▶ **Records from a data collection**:

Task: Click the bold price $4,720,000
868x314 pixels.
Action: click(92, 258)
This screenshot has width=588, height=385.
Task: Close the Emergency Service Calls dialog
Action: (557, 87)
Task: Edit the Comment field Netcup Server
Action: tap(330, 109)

▶ **Action item**: Nothing added, nothing dropped: copy the data above.

▶ **Output below**:
Task: Click the bold price $4,720,000
868x314 pixels.
Action: click(92, 258)
This screenshot has width=588, height=385.
Task: Close the Emergency Service Calls dialog
Action: (557, 87)
Task: Edit the Comment field Netcup Server
Action: tap(330, 109)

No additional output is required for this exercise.